In addition to having a mental illness, some Polaris House members also struggle with some sort of substance abuse or alcoholism, said executive director Dorothy Green. For many, art plays a big role in the recovery process, she said, and the facility works to support it in whatever ways they can.
“For most of our members that do art, it’s a huge part of their recovery and a way to express themselves,” she said.
The clubhouse, which has about 100 active members and hosts about 25 regular visitors each day, doesn’t regularly offer art instruction or activities on site, but rather makes it easier for members to create art on their own, whether by helping them procure supplies, connecting them with a mentor, or displaying their creations in the front room of Polaris House. Encouragement for the arts also often comes from other members themselves, Green said.
“A lot of our members have shown their art in past years, and that’s been a very positive experience for them,” Green said. “So that’s encouraged others to want to display their art.”
Staff member Greg Martini, who is also a participating artist in the show, said he’s gathered tons of art from Polaris House members for the show, from carvings and drawings to jewelry and birdhouses.
Roberts-Kahklen’s contribution will be a beaded headband made with lamb fur, silver bugle beads, turquoise beads, abalone buttons and red felt.
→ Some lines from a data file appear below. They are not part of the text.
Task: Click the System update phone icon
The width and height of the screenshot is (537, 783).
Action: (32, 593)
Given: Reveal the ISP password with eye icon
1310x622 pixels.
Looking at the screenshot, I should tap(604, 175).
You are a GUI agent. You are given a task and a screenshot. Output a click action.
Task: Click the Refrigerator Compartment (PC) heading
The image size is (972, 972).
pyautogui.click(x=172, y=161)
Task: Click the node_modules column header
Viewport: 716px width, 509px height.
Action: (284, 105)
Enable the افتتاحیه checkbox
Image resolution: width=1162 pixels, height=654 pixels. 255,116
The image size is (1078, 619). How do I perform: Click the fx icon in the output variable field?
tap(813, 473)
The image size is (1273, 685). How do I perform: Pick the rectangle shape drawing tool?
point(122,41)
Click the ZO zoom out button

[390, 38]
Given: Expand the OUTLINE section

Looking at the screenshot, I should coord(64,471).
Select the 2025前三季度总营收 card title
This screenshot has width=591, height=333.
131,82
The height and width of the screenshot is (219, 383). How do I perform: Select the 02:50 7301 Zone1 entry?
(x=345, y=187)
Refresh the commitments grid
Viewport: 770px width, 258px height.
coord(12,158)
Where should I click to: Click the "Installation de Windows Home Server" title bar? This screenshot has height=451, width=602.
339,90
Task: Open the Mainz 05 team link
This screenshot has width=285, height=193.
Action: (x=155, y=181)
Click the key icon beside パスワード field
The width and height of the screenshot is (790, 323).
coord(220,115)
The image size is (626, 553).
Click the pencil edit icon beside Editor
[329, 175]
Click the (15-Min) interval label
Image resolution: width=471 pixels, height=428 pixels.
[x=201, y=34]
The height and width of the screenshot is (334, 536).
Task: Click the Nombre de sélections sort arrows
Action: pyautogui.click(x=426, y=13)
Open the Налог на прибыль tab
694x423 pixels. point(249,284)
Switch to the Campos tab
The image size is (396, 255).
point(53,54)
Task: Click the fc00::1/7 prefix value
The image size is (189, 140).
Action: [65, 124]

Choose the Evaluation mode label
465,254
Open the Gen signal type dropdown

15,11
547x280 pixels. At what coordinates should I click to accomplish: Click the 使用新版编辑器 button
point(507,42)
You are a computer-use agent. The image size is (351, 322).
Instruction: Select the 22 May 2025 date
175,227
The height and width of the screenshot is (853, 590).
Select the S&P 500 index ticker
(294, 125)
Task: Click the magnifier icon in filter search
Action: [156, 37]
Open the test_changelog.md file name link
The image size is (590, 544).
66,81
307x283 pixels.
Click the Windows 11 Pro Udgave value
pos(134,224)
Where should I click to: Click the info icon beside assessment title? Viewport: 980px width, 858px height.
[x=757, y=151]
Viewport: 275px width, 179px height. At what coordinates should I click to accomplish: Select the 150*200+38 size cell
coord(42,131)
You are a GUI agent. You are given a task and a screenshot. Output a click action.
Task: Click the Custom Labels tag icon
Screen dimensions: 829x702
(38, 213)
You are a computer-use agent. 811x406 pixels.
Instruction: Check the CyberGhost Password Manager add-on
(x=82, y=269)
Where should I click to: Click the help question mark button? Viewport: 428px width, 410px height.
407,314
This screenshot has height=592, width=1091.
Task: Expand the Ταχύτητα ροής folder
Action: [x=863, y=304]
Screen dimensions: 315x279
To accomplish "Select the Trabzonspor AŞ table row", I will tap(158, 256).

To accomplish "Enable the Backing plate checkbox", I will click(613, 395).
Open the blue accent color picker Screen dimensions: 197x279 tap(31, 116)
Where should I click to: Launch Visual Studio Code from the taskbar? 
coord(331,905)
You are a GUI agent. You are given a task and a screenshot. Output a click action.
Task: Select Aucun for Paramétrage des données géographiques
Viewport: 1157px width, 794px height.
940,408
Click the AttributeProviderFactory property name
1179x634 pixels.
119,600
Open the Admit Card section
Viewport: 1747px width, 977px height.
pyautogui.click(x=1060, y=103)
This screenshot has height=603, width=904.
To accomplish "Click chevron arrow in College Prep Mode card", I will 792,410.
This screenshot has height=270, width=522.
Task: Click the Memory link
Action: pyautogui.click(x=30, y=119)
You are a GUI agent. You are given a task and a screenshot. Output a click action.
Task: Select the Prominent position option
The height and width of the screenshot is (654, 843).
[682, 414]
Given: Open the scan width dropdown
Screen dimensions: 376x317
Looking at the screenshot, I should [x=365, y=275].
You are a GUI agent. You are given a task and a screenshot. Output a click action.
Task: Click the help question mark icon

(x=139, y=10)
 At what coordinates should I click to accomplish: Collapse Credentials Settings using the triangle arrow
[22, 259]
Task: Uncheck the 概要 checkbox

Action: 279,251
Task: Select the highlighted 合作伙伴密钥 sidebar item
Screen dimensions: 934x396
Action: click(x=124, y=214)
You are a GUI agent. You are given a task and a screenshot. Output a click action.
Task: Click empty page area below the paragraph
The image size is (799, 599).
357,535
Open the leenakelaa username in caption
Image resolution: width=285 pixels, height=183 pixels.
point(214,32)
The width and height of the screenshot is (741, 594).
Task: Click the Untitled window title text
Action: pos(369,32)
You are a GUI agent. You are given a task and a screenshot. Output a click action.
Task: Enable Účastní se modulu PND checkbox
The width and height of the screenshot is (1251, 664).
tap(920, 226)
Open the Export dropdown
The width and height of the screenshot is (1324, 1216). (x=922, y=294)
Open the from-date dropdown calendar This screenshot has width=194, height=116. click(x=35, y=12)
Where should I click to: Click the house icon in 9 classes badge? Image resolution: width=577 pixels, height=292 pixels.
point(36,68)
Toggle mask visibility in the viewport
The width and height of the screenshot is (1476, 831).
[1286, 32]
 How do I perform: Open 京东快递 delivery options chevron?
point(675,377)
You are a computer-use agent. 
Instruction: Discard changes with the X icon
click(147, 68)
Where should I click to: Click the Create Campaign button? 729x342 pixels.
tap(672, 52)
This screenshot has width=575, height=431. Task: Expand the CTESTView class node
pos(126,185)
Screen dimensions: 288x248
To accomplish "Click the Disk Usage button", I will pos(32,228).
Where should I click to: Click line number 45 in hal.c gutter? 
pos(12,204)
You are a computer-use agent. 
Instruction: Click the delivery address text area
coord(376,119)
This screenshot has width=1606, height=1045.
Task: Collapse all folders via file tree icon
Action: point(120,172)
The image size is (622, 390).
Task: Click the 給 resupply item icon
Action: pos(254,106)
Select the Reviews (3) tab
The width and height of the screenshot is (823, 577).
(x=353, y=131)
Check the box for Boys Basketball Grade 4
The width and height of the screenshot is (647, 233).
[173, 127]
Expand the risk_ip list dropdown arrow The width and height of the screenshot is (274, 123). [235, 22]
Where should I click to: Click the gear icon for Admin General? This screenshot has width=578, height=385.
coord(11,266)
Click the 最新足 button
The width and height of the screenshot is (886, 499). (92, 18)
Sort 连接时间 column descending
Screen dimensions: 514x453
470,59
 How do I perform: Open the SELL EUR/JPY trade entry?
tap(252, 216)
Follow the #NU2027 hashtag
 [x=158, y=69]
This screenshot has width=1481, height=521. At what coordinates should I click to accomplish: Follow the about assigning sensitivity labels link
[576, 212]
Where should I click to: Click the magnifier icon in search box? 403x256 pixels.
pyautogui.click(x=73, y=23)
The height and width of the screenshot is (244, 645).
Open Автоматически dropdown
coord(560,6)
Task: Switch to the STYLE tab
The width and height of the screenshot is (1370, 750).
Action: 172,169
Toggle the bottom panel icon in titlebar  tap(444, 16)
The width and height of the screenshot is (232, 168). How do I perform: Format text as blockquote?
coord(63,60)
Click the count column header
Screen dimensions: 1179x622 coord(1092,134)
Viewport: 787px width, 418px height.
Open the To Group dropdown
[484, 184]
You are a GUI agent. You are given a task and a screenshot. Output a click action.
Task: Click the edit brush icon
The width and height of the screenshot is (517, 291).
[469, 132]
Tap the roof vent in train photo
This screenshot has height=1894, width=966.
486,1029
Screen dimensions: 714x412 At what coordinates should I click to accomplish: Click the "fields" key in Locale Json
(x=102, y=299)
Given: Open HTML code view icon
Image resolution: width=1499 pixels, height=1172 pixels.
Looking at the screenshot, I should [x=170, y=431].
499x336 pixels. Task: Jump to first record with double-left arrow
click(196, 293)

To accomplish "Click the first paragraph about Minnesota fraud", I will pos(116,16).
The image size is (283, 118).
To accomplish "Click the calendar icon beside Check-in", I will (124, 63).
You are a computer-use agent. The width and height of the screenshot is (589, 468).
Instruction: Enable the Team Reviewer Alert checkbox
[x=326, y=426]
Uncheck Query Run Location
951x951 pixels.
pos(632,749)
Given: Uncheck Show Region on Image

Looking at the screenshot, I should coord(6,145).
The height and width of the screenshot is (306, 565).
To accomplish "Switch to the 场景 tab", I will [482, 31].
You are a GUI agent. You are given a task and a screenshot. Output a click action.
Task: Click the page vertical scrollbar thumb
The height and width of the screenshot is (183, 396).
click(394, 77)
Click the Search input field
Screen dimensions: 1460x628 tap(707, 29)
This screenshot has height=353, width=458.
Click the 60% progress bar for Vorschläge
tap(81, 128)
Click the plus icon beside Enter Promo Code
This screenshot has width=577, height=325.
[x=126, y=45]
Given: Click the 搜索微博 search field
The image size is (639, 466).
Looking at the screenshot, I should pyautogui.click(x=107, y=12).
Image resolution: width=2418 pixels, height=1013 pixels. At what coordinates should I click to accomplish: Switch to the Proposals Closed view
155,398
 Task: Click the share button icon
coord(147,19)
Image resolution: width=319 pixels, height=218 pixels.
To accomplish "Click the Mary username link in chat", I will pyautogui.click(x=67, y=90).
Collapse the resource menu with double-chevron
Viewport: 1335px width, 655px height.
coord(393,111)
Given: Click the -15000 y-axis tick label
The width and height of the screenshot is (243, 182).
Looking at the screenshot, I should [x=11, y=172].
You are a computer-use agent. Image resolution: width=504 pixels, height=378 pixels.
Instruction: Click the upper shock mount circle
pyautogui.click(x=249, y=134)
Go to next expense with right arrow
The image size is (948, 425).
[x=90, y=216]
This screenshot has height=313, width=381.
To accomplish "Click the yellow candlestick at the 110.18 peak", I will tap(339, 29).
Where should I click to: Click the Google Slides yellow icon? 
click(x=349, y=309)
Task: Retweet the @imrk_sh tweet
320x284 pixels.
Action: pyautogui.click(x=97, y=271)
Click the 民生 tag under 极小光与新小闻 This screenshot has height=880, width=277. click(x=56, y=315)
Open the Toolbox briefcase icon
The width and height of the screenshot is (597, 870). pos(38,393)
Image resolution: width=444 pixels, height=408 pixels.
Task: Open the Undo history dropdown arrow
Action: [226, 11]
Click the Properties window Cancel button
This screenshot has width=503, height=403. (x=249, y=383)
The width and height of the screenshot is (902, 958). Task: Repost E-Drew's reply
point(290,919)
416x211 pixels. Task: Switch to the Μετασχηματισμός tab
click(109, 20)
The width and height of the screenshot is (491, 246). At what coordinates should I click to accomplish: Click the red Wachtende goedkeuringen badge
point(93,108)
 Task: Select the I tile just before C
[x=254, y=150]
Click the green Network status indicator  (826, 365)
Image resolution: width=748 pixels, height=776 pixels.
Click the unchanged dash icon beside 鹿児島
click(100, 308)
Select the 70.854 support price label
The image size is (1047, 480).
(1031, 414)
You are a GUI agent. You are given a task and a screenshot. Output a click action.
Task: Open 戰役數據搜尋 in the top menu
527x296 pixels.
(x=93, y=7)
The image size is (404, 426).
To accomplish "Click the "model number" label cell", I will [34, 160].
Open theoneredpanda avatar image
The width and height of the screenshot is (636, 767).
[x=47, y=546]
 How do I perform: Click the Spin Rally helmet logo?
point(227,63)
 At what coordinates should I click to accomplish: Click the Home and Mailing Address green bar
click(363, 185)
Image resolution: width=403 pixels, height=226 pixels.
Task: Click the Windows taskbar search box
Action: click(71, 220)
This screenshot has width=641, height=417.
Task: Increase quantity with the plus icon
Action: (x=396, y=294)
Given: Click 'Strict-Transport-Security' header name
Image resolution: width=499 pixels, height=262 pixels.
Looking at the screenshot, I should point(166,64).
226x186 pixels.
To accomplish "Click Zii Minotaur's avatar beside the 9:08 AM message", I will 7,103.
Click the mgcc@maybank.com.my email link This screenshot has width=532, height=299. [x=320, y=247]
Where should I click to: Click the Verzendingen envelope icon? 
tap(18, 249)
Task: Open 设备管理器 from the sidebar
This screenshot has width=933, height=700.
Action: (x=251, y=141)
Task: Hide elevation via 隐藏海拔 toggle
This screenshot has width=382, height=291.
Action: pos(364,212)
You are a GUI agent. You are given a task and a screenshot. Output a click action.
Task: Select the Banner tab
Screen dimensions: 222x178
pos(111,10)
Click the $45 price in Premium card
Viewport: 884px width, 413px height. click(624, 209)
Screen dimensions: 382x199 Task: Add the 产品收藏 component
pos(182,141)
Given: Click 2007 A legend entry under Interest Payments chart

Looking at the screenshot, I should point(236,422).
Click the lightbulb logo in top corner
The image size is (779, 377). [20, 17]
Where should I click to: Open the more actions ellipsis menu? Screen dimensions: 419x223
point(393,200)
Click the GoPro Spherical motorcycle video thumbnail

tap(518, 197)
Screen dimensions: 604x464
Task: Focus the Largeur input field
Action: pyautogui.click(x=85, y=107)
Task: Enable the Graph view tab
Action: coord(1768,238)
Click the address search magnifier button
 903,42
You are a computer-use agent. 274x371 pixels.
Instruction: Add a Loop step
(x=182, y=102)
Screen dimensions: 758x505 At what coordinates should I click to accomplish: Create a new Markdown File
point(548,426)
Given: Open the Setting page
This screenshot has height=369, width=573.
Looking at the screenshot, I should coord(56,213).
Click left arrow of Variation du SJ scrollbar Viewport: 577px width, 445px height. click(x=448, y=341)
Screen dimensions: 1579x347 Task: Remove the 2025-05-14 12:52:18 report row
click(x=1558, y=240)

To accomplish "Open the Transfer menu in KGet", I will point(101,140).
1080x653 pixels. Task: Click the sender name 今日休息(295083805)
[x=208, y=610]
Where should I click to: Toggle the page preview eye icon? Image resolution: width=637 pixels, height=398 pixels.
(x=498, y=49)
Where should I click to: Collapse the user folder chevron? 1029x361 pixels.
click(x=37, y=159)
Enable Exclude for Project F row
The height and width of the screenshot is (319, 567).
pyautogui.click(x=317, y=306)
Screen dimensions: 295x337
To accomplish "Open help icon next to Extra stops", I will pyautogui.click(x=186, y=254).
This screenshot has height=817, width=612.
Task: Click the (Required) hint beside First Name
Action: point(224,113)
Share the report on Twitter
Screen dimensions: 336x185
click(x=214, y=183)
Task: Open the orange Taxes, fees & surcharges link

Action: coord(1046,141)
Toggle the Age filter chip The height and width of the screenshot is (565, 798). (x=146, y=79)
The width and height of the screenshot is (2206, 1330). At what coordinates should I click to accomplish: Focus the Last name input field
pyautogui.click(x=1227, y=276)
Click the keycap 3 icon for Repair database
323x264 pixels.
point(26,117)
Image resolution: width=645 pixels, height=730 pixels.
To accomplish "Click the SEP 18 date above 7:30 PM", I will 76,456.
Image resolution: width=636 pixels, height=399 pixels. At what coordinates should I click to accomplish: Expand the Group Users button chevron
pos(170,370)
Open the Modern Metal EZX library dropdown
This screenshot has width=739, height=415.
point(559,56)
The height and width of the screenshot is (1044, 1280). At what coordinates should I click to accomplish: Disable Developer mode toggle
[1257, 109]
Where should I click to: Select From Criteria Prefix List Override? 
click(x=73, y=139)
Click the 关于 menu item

She’ll also have an eagle cut out design that includes mink fur, white buttons and red felt. Roberts-Kahklen, originally from Klawock, is also working on a Raven design in honor of her father, Daniel Kahklen, and hopes to finish that piece by Friday as well.
Roberts-Kahklen is enthusiastic about her new work, and well on her way to creating more.
“I just didn’t like to do it (before),” she said. “But I do now!”